* WHAT YOU ARE ASKED TO DO: Using the records below, copy exactly the part that opens with the line holding "Task: Select the Chai2 product row" and closes with the line holding "Given: Click the", minus the pictures.

# # # # #

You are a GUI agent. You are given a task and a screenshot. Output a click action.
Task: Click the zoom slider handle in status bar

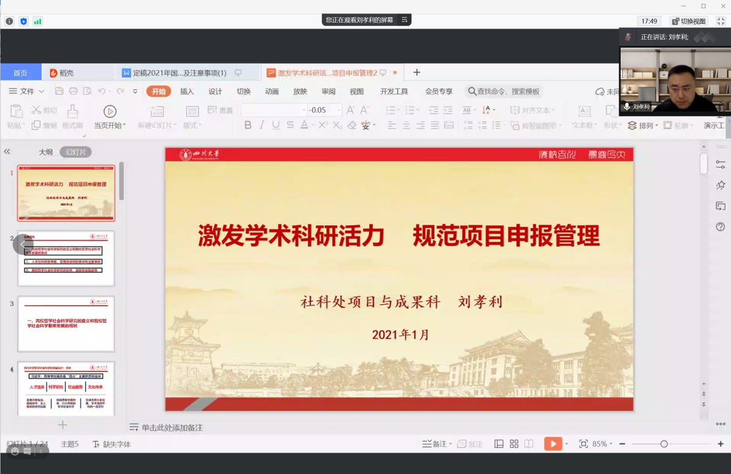(x=664, y=444)
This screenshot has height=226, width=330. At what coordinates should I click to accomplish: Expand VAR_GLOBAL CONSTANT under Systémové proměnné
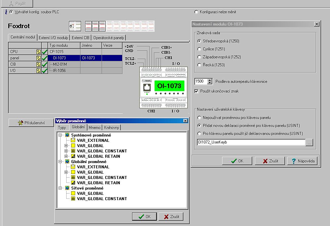point(66,151)
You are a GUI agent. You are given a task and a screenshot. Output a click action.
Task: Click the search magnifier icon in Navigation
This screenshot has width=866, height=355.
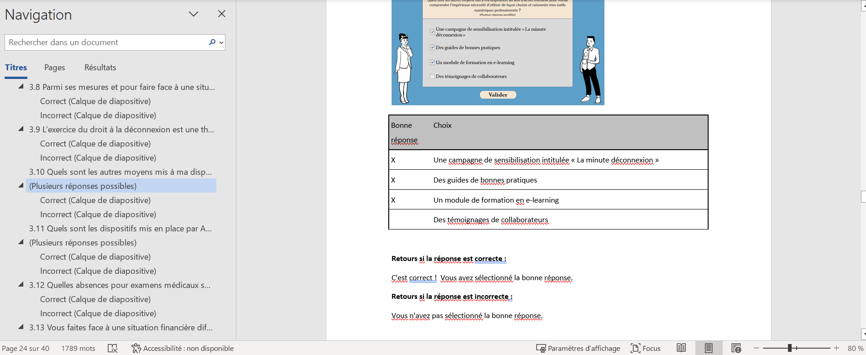[212, 42]
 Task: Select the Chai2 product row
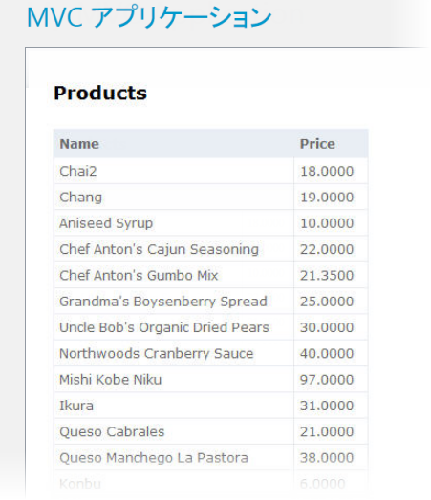(210, 171)
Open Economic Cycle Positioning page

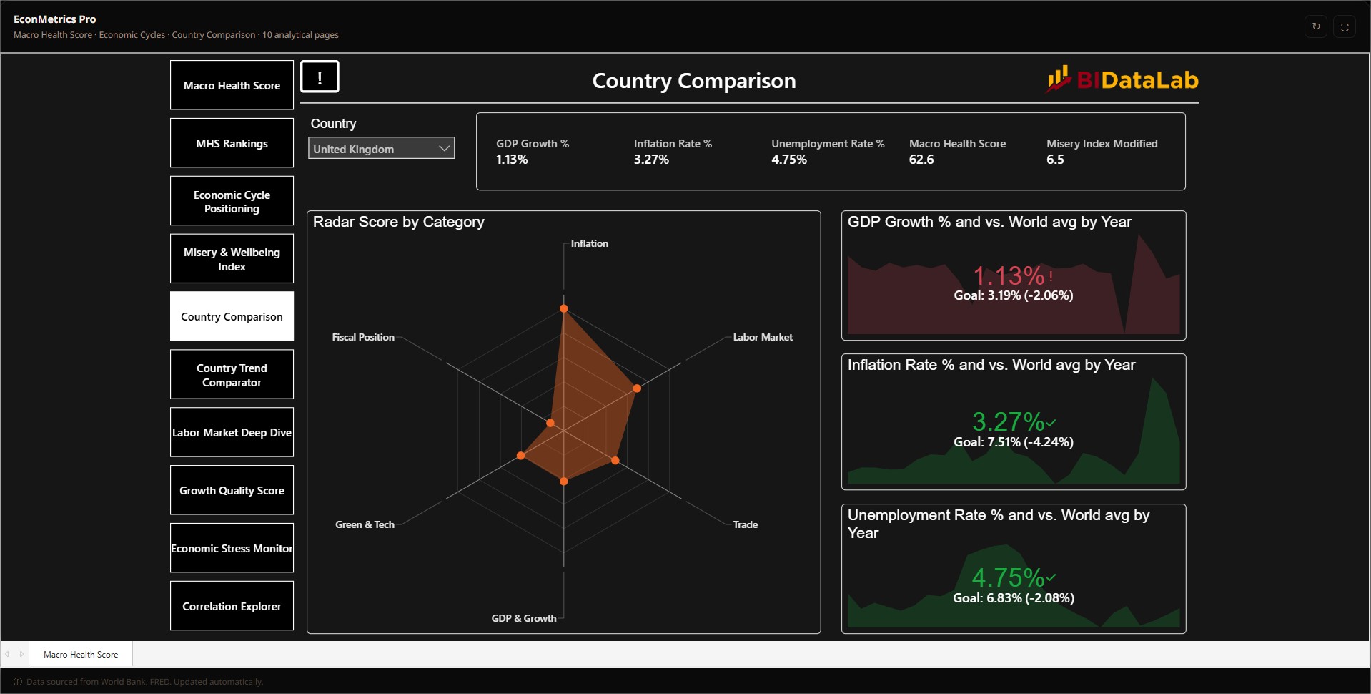232,201
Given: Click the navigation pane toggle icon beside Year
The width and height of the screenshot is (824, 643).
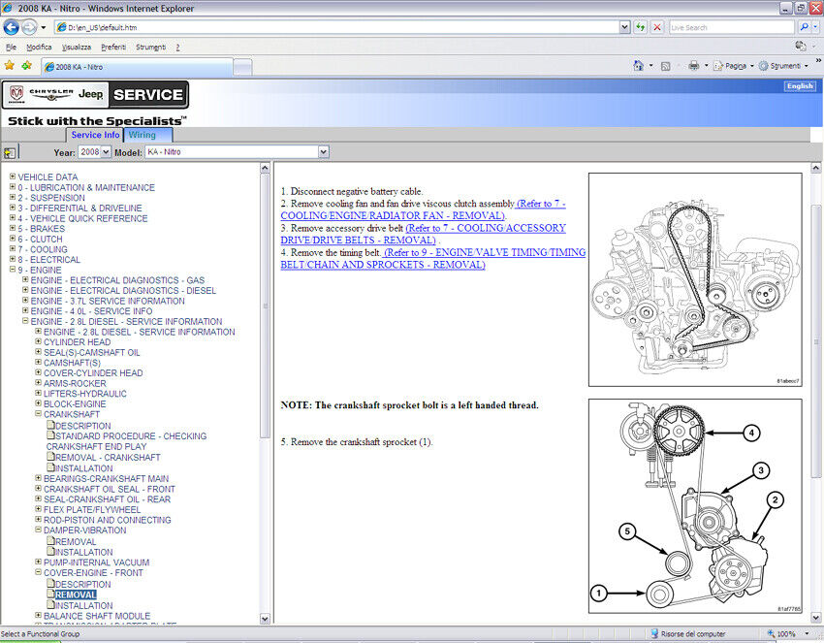Looking at the screenshot, I should click(x=10, y=152).
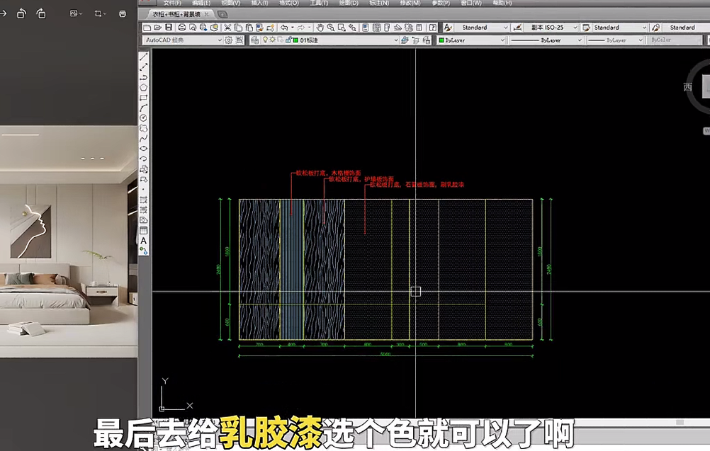
Task: Choose the Multiline Text A tool
Action: click(x=144, y=241)
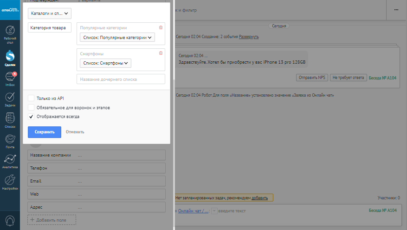Screen dimensions: 407x230
Task: Uncheck the Отображается всегда checkbox
Action: click(31, 117)
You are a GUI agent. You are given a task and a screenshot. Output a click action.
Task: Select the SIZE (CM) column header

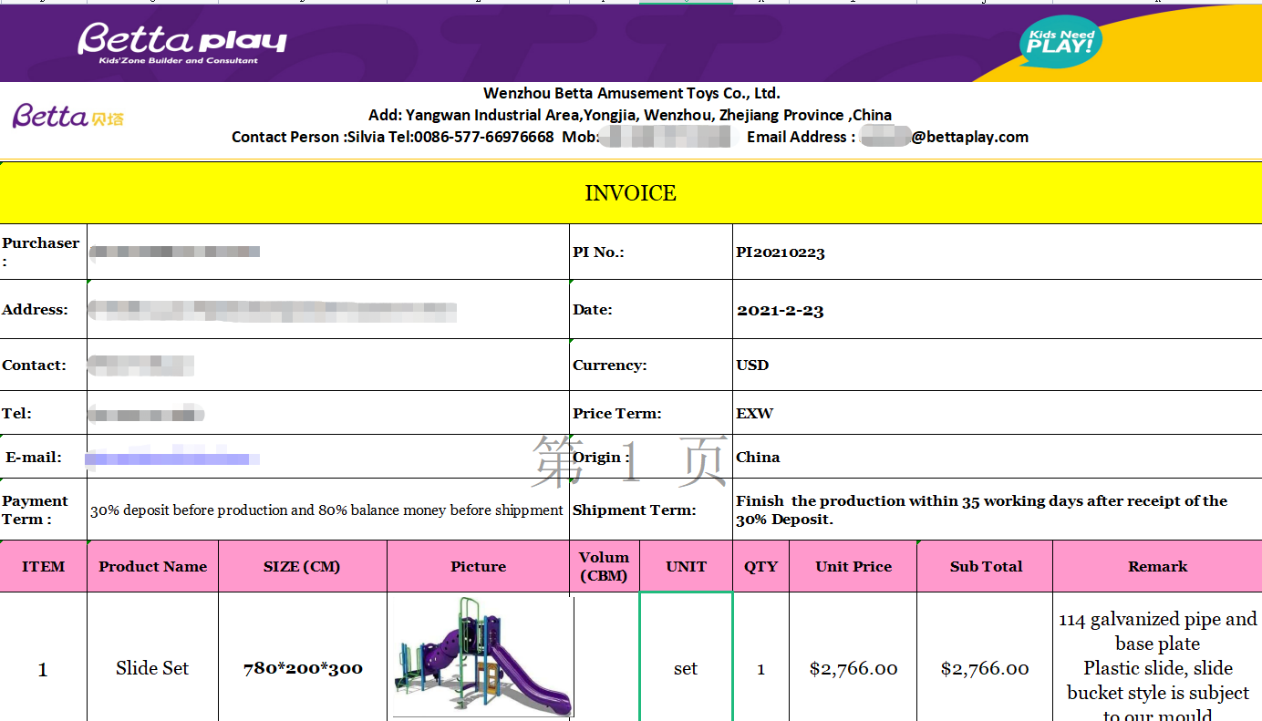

# # # # #

* PROBLEM SOLUTION:
 Task: Select the Chai2 product row
(210, 171)
Open Economic Cycle Positioning page

232,201
Given: Click the navigation pane toggle icon beside Year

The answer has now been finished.